朝の景色4連発!空の色が独特な感じを出している
周りを見渡すと昨日乗ってきていた4WDがいない、私以外の乗客もここに残っているので心配はいらないのだろうがちょっと不安になる。
『メインバックを下しておいて良かった・・・』
旅行者は自分の体と持っているバッグが全てだと言っていい、旅行中に“自分の荷物が手に届く範囲にない”ということほど自分を不安にさせることはないだろう。
『だが、いつ戻ってきやがるんだ?』
砂漠の中の寒村でボーっと景色を眺めつつ、時間を潰していると。1時間くらいたった頃だろうか?4WDが帰ってくる。
『これでようやく出発か・・・』
進みたいという気持ちがある、今待つことはただの苦痛だ。
私はメインバックを手に4WDに近づいていく。
移動停止とセットで荷物の積み下ろしを繰り返すその4WDは例によってまた荷物を積みなおし始める。
始め・・・
ない!
『えっ?』
昨晩積み直した時にこれから乗る人間の分もほとんど終わらせていたのだろう。
私のバッグを無視してアリのように乗客が4WDの荷台に群がり、めいめい思い思いの場所を確保する。

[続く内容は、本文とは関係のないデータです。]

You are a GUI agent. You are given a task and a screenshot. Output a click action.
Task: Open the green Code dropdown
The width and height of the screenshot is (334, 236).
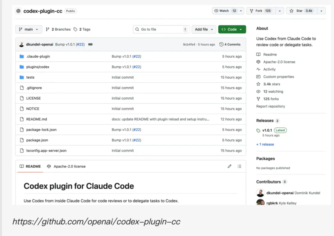pyautogui.click(x=232, y=29)
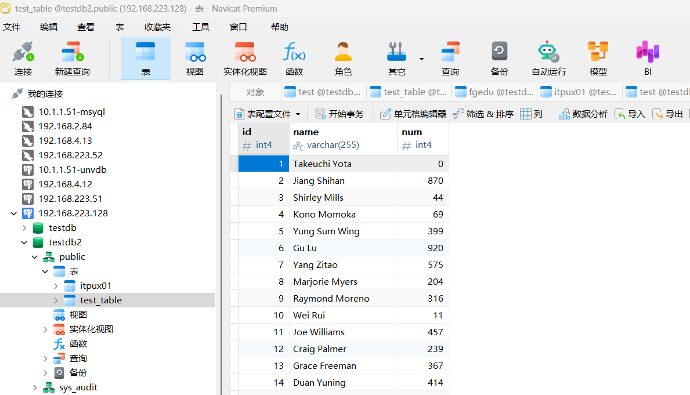Expand the testdb database node
The image size is (690, 395).
coord(24,228)
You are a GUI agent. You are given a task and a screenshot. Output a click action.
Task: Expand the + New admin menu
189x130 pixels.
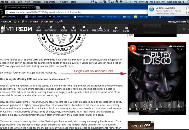point(34,22)
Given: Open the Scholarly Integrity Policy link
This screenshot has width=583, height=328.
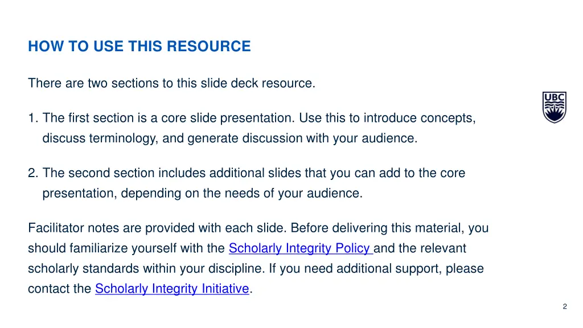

このプロフェッショナルと言えば30Kgあるメインバックを自分のサイドに置きながらただどんどん埋まっていく荷台のスペースを眺めていただけだった・・・
『あっあああぁぁぁぁ~!』
こんなときに限って荷物を積み直さずに乗客を乗せるなんて・・・
『あんまりだぁ・・・・!』
とはいいつつここから先に進むにはこいつに乗って先に進むしかない。
とはいえ30Kgある荷物をフリーな状態で持ってスペースの無くなった荷台に乗っかるのは論外だ。
私以外は「出発準備完了!」となったこの4WDだがもう一度私の荷物を積み直させなければいけない。
そこで私が荷物をさして『こいつも頼むよ』とスタッフに話していると助手席に乗っていたアラブ系の男が何やら言ってくる。
何と言っているかは良くは分からないが推測は出来る。
「もう出発するのになんでいまさら荷物を積ませるんだ」というのが彼の意見だろう・・・
一晩過ごした村
私に会ったことのある人間は私を評してこういう、「あの人は天使(エンジェル)だ」と。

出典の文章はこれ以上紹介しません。